É também com os olhos naquilo que sabem, pelo rumo que o debate está a tomar, que vai marcar as manchetes dos jornais e as peças televisivas, que a bancada do CDS vai fazendo as escolhas sobre os temas durante o debate. “Chegamos ao debate com quatro ou cinco tópicos que sabemos que queremos abordar, mas no momento avaliamos o que é melhor usar em função da ordem das intervenções, do que o primeiro-ministro já respondeu ou não respondeu, e do rumo que o debate está a tomar”, diz o líder parlamentar do CDS, Nuno Magalhães, explicando que se o tema da dívida, por exemplo, estiver a marcar o debate, então o CDS (mesmo que seja o quarto ou último partido a intervir) também vai abordar esse tema, até “para não ficar de fora dos alinhamentos das notícias”.
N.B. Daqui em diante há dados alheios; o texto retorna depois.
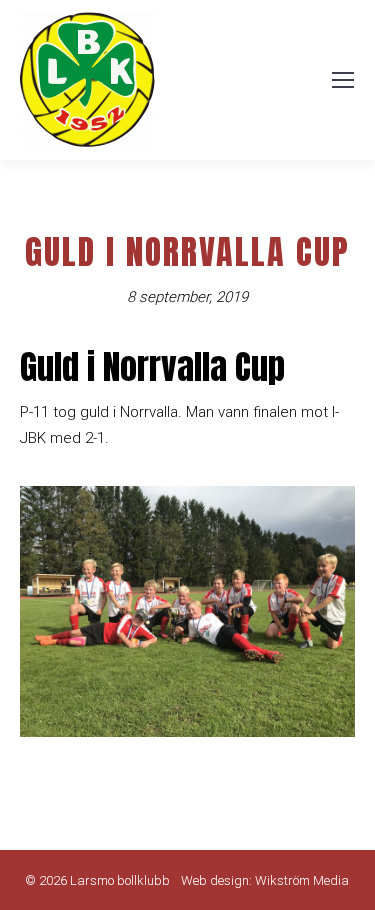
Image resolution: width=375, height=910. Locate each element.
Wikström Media (302, 880)
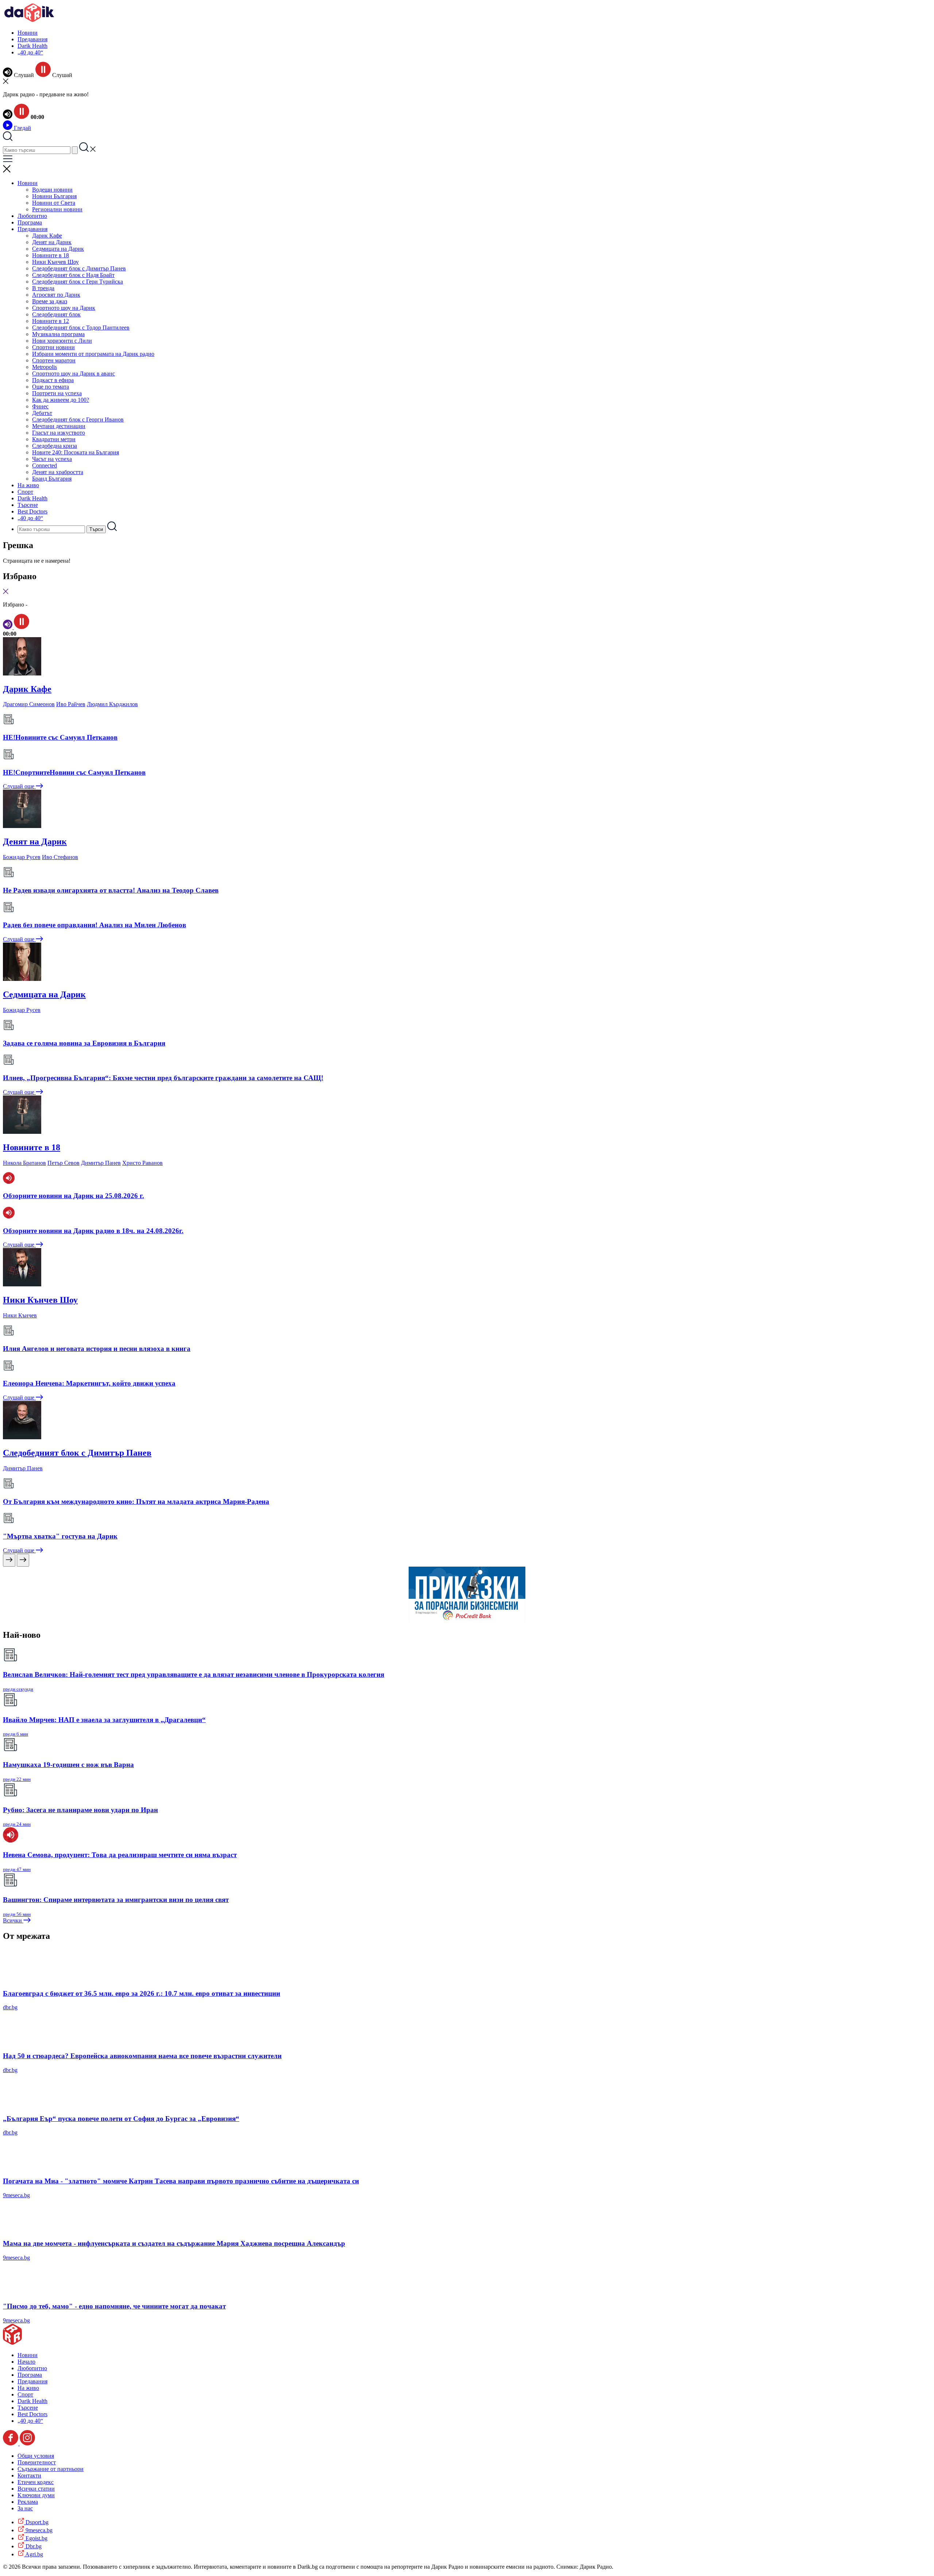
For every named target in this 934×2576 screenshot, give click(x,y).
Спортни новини (53, 347)
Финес (40, 406)
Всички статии (36, 2488)
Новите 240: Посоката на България (75, 452)
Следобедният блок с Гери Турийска (77, 281)
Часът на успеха (52, 459)
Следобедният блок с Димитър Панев (79, 268)
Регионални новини (57, 209)
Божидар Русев (21, 857)
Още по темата (50, 387)
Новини (28, 33)
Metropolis (44, 367)
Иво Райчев (70, 704)
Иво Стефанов (60, 857)
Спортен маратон (54, 360)
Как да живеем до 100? (60, 400)
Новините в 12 (50, 321)
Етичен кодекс (36, 2482)
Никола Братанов (24, 1163)
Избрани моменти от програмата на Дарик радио (93, 354)
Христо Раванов (142, 1163)
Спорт (25, 492)
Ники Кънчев (20, 1315)
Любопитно (32, 216)
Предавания (32, 39)
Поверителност (37, 2462)
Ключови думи (36, 2495)
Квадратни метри (54, 439)
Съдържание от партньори (51, 2469)
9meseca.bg (16, 2195)
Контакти (29, 2475)
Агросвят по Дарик (56, 295)
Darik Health (32, 46)
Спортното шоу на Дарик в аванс (73, 373)
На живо (28, 485)
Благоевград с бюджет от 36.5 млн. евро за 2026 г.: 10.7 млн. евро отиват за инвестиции (141, 1993)
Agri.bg (33, 2554)
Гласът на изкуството (58, 433)
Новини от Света (53, 203)
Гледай (21, 128)
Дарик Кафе (47, 235)
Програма (30, 222)
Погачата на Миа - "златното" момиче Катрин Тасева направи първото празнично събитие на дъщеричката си (181, 2181)
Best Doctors (32, 511)
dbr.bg (10, 2007)
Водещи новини (52, 189)
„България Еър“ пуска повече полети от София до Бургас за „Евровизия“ (121, 2118)
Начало (26, 2362)
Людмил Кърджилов (112, 704)
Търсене (28, 505)
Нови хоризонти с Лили (62, 341)
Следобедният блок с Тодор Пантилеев (81, 327)
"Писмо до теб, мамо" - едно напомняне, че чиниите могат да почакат (114, 2306)
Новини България (54, 196)
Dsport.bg (36, 2522)
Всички (13, 1920)
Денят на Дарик (52, 242)
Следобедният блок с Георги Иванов (78, 419)
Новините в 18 (50, 255)
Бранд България (52, 478)
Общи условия (36, 2456)
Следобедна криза (54, 446)
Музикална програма (58, 334)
O PSD tem uma particularidade: enquanto os restantes partidos (à exceção do PS) recorrem sempre ao líder para intervir no duelo com o primeiro-ministro — Catarina Martins, Assunção Cristas, Jerónimo de Sousa –, o PSD alterna entre o presidente, Pedro Passos Coelho, e o líder parlamentar, Luís Montenegro. “São os dois ativos mais visíveis do partido e por isso vão-se revezando em função do momento político atual, do que se passou naquela semana, da conjuntura”, explica uma fonte próxima de Passos Coelho. Se o país estiver num pico de tensão mais aceso, como foi o caso recente da TSU, o líder vai a jogo. Caso contrário tem a possibilidade de ficar em segundo plano, com o líder parlamentar a assumir o comando.
Questionado pelo Observador, o PCP não quis responder às questões sobre a forma como são preparados os debates. Mas é sempre Jerónimo de Sousa que intervém, aproveitando várias vezes para lançar questões ao Governo que, regra geral, já estão concertadas. Foi o caso recente da precariedade no Estado e nas empresas públicas: foi em resposta ao repto lançado pelo secretário-geral comunista no último debate quinzenal que o primeiro-ministro anunciou que, até ao final dessa semana, o Governo teria pronto um relatório com o levantamento dos precários no Estado. Bem dito, bem feito. É também para isso que servem os aliados no ringue político a cada quinze dias.